Em 67, essa cizânia ainda não estava estabelecida, mas a Record, que tinha sob contrato a maioria dos artistas, estimulava ou fabricava conflitos, em nome da audiência. Em 17 de julho daquele ano, ocorreu em São Paulo a estranha passeata contra a guitarra elétrica, tendo à frente Elis Regina e Jair Rodrigues (apresentadores do programa O Fino da Bossa) e como inimigos a Jovem Guarda e o rock.
Falsas polêmicas geravam ibope. Em depoimento para Uma Noite em 67, Paulinho Machado de Carvalho, diretor da emissora, disse que via os festivais como os encenados torneios de luta livre que então faziam sucesso.
Era preciso haver o mocinho (Chico), o vilão (Sérgio Ricardo deve ter ficado com essa ao quebrar seu violão e atirá-lo na plateia), a heroína (Nara Leão, da delicada A Estrada e o Violeiro, de Sidney Miller), os rebeldes (Gil e Caetano com grupos de rock). Vaias eram incentivadas e até ensaiadas nessa luta nem tão livre.
O que restou de mais importante foi a alta qualidade de canções e compositores, além do significado histórico da noite.
Para o poeta e compositor Salgado Maranhão, a Tropicália teve o papel de abrir caminhos e possibilidades no campo artístico. “A Tropicália nos deu uma modernidade e uma ousadia que não tínhamos”. O também poeta e compositor Antônio Cícero destaca que o mais interessante foi o fato de ser um movimento de vanguarda para a música popular. “Foi através da Tropicália que eu rompi com essa separação radical entre a cultura erudita e a cultura popular. Foi muito importante para o Brasil, representou a liberação de todas as possibilidades para a música brasileira”.

Foto: Reprodução
Maturidade e frestas de liberdade
O que Gil, Caetano e toda aquela turma mostraram em 1967 foram criações maduras e originais, ao mesmo tempo diferentes e à altura da bossa nova, pois também imbuídas do compromisso com um Brasil potente, não vira-latas.
Chico Buarque surgiu contundente e crítico, longe dos sambas leves; Caetano e Gil anunciaram um projeto estético unindo regional e universal, “baixa” e “alta” cultura. Ponteio não marcou virada para Edu Lobo, porque, dos quatro, já era o de perfil mais nítido.
Outro aspecto que vale destacar se refere ao momento do País.
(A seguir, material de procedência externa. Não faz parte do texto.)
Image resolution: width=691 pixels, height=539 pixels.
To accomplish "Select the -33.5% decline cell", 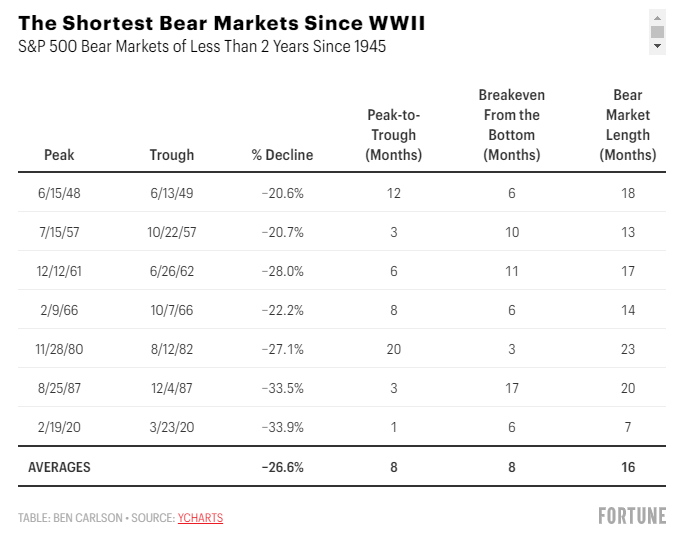I will point(282,388).
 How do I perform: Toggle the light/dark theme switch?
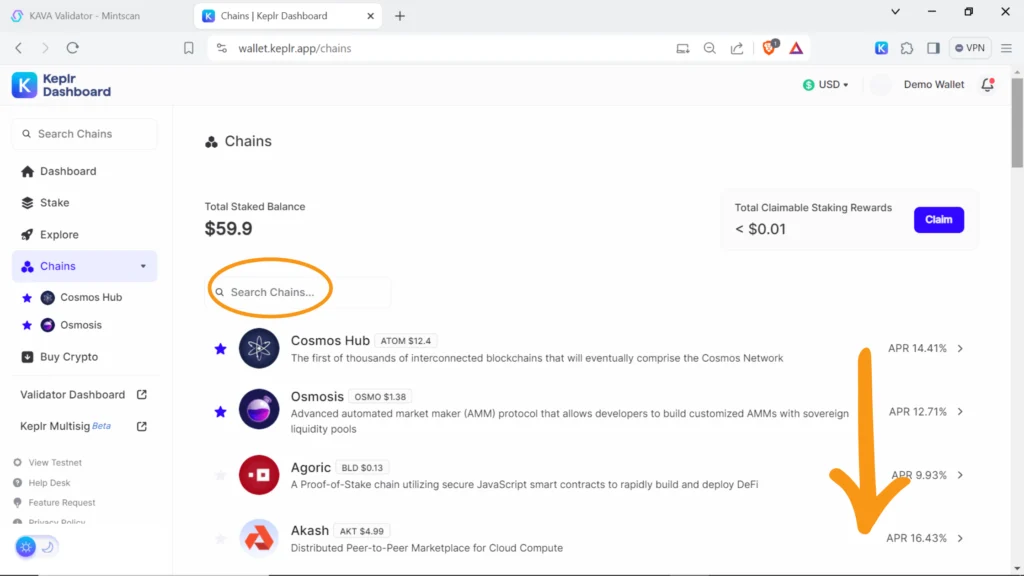pos(37,547)
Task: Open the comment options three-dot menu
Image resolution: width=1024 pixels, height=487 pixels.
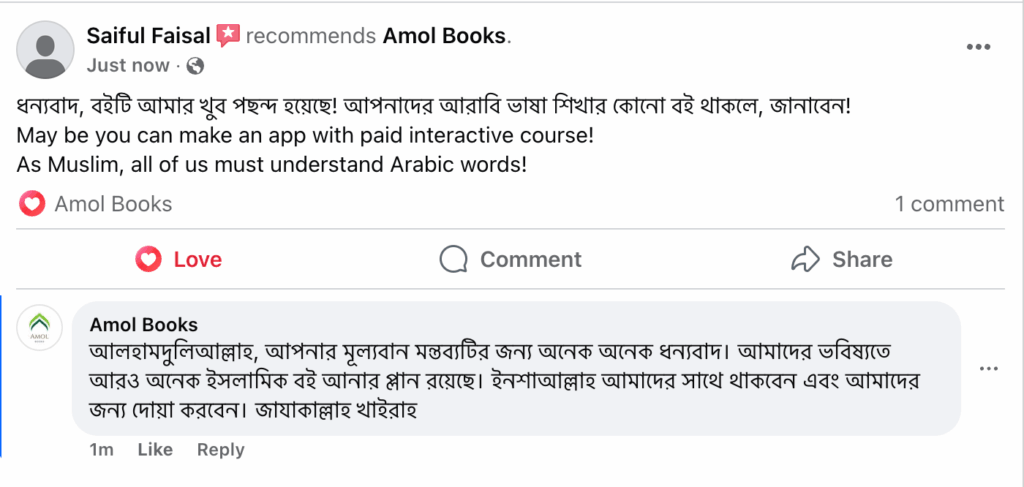Action: click(989, 369)
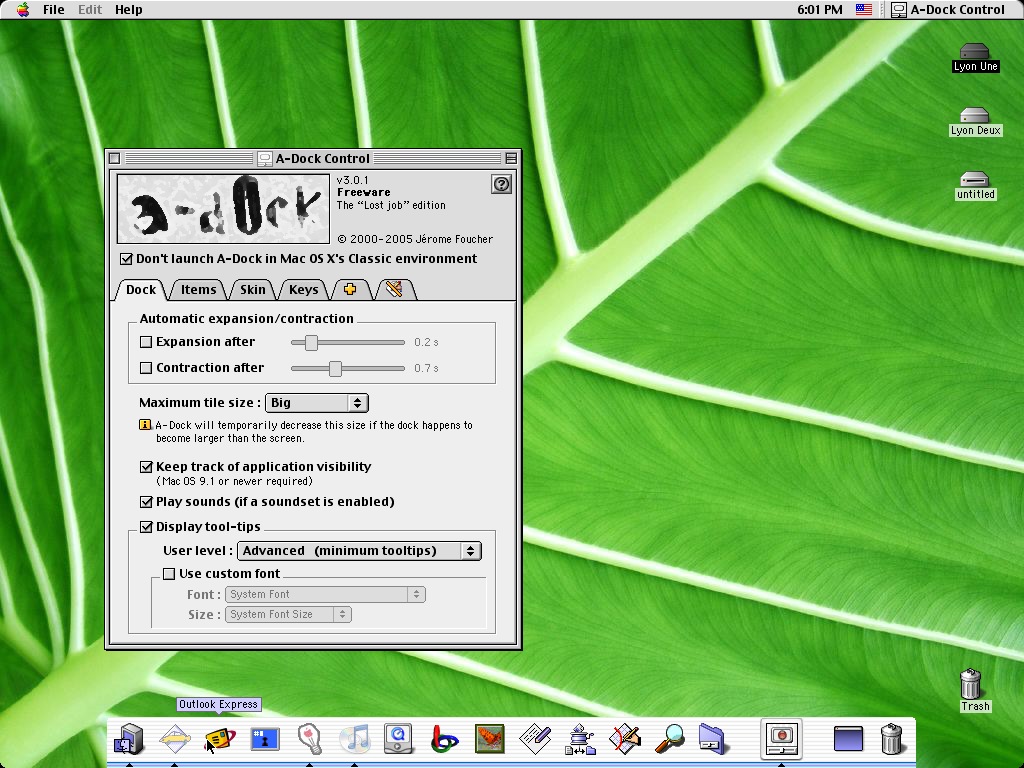Click the help question mark button
The width and height of the screenshot is (1024, 768).
click(x=502, y=184)
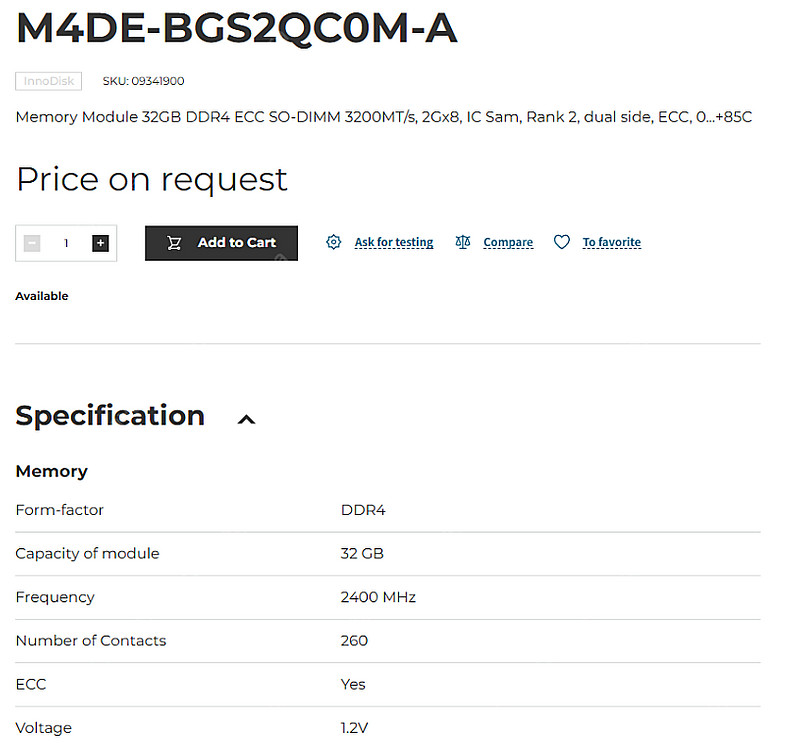
Task: Click the shopping cart icon
Action: pos(174,243)
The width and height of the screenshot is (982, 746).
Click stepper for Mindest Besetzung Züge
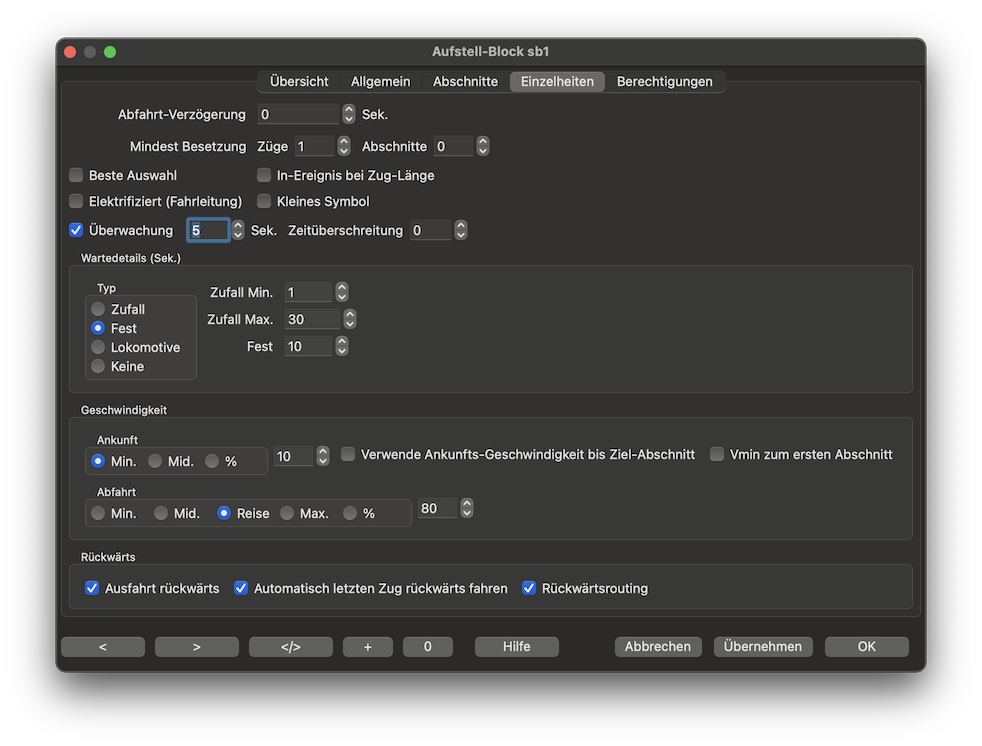pyautogui.click(x=343, y=147)
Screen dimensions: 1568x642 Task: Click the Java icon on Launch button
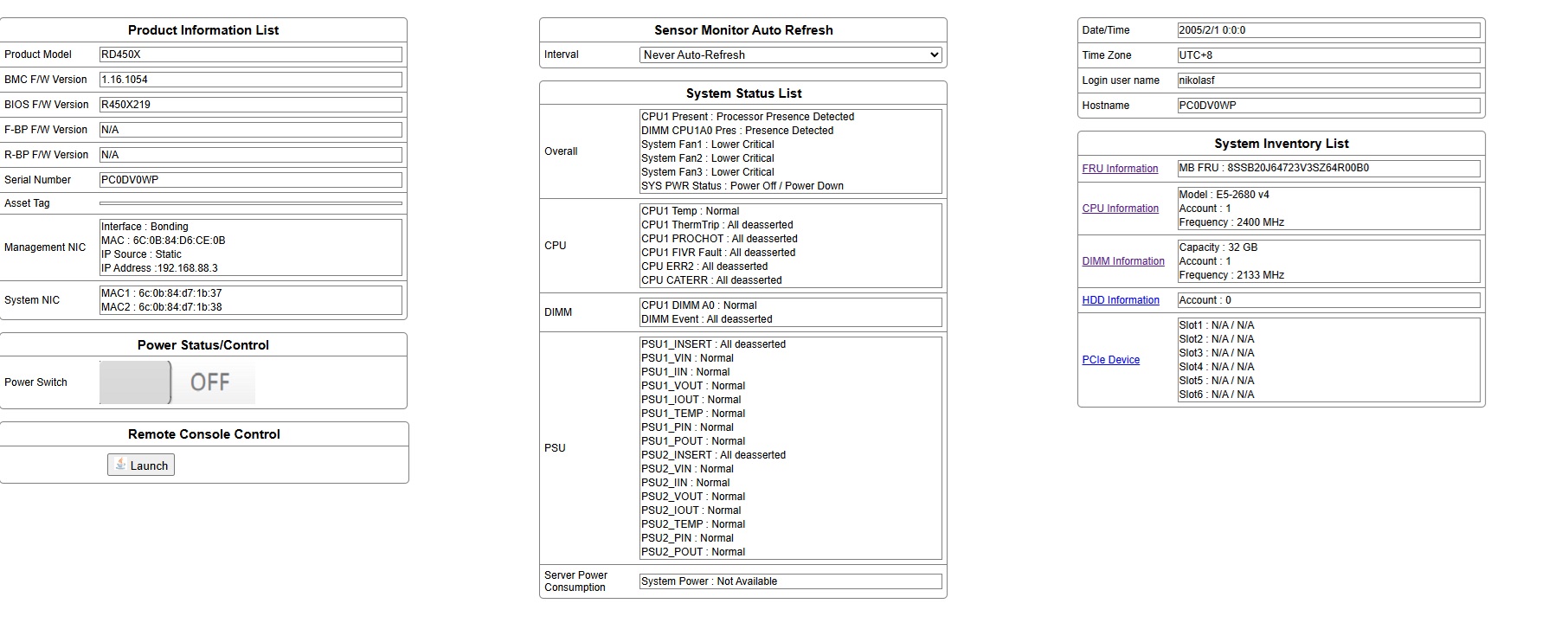point(120,465)
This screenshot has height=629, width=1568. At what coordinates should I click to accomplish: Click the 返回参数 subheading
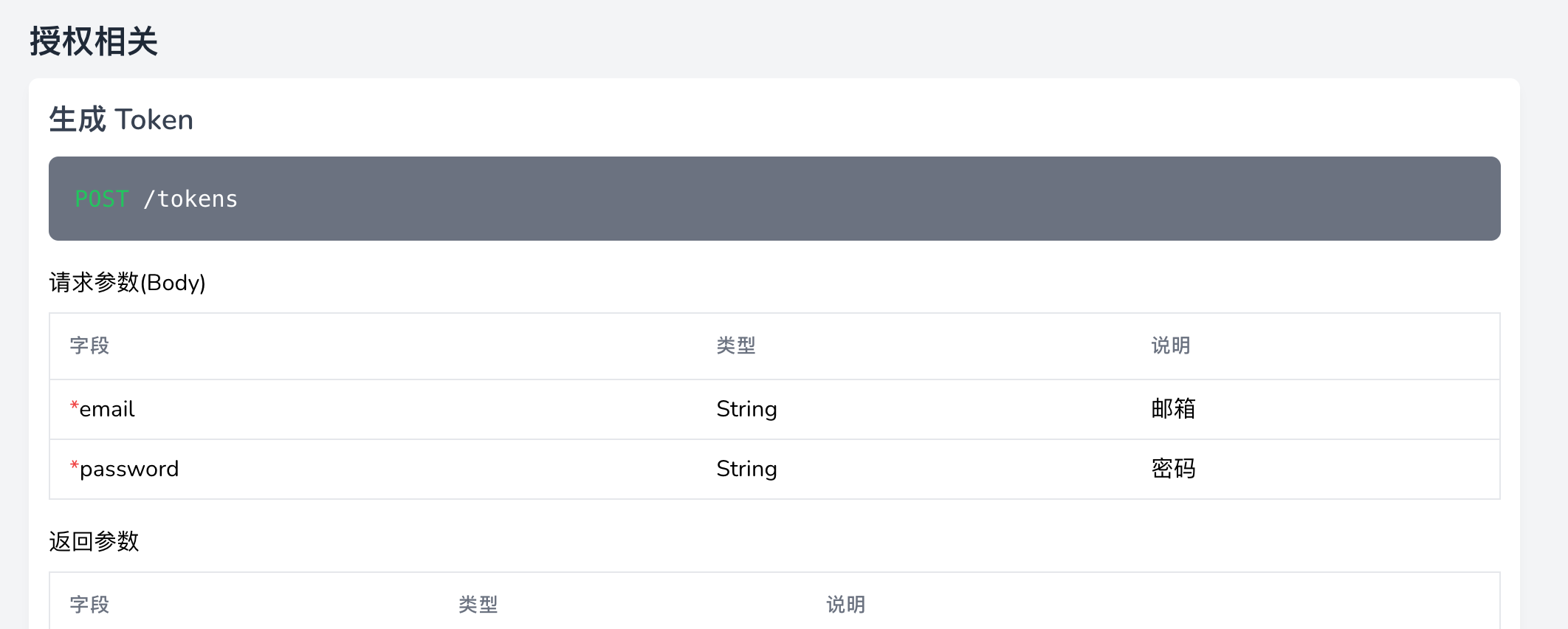94,541
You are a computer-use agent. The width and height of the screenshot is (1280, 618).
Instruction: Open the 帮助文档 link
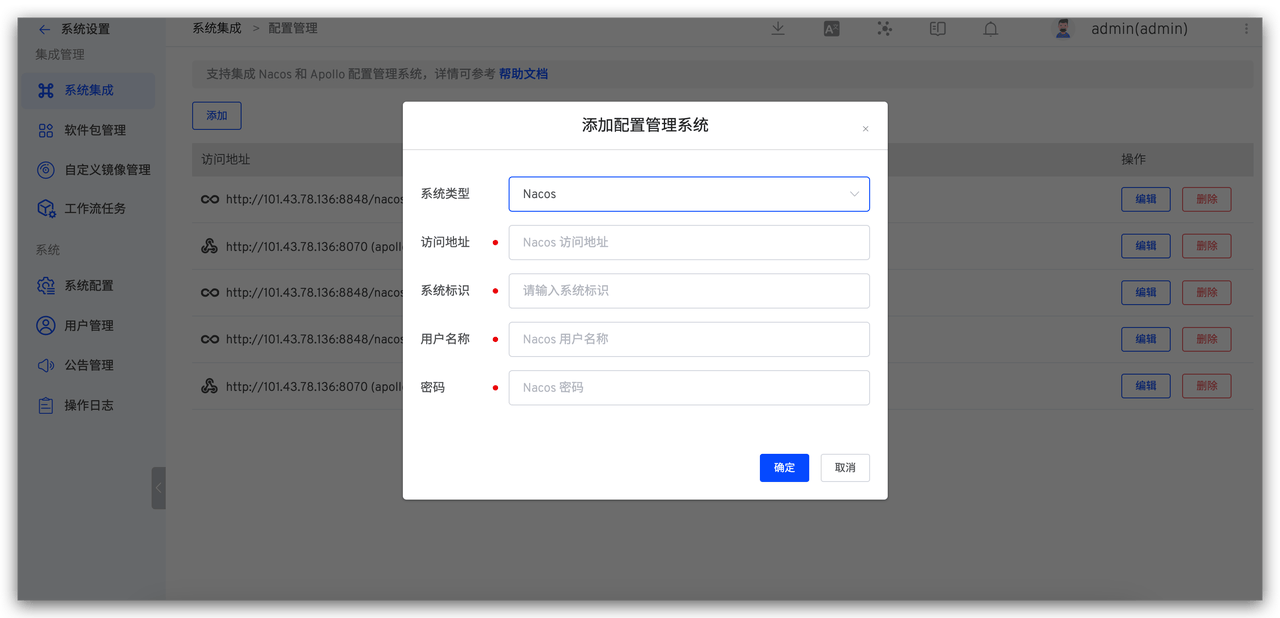tap(523, 73)
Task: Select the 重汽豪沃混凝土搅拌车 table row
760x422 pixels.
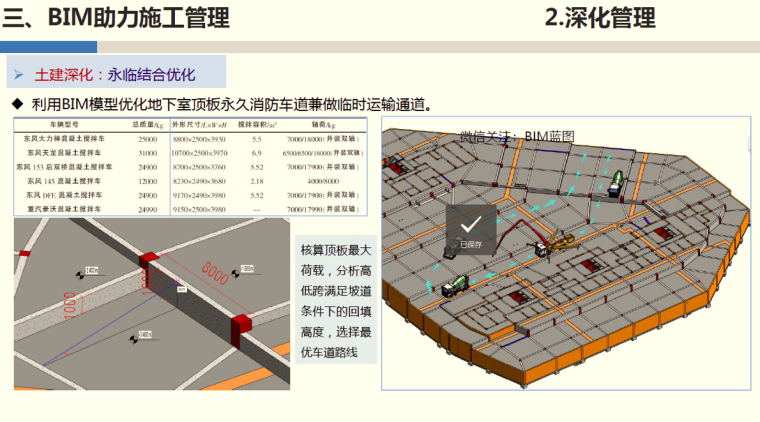Action: [x=190, y=209]
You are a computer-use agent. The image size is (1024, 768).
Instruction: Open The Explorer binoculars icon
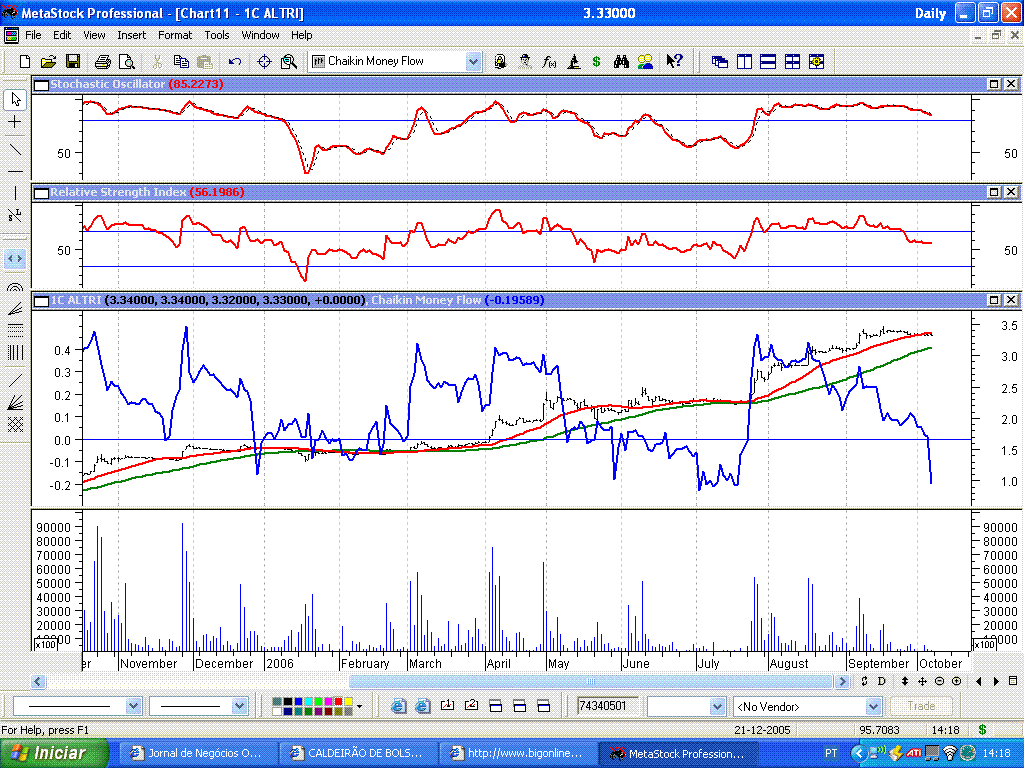pyautogui.click(x=621, y=61)
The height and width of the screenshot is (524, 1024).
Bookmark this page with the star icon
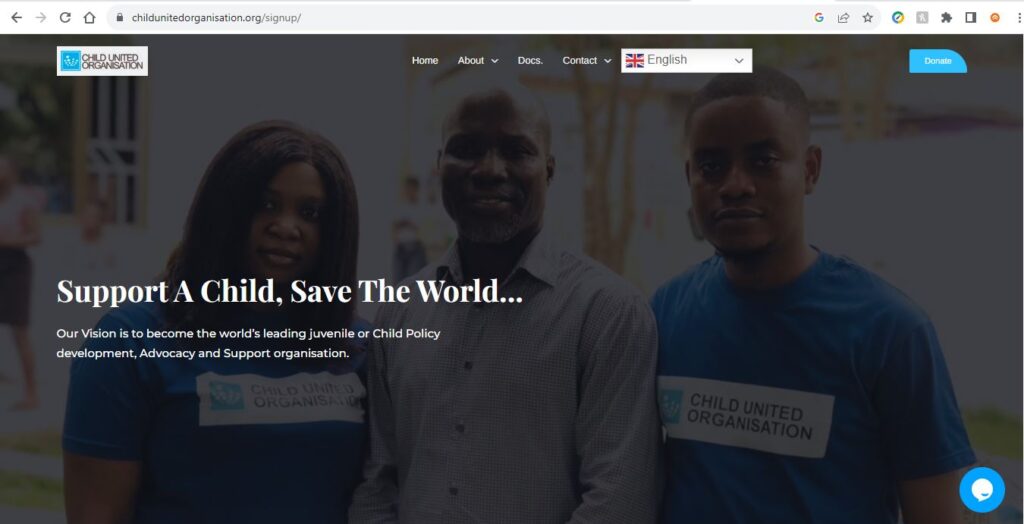point(867,18)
Em 67, o regime militar contava três anos de existência, mas ainda havia frestas de liberdade. Os caminhos foram se fechando em 68, e, em dezembro, com o AI-5, a ditadura se instalou sem disfarces. Caetano e Gil foram presos e exilados. Chico se autoexilou. Edu foi estudar em Los Angeles.
A partir de 68, as patrulhas passaram a agir com violência que deixou as vaias de 67 com ar de brincadeira de criança. A alegria que se vê nas imagens do festival acabou. A boa música e as transformações, porém, resistiram.
Ponto de vista
“Os tropicalistas buscavam justamente uma cena que fosse um pouco mais aberta, com menos preconceitos e mais liberdade de criação”, destaca o escritor Carlos Calado, autor do livro Tropicália: História de Uma Revolução Musical. A Tropicália representou uma renovação no cenário musical do País ao investir em ritmos como o baião, bolero, marcha, música caipira, incluindo na mistura o pop e o rock. “A Tropicália era muito mais um ponto de vista crítico sobre a cena da música brasileira, sobre o repertório da música brasileira, do que propriamente uma maneira de se fazer música”, explica.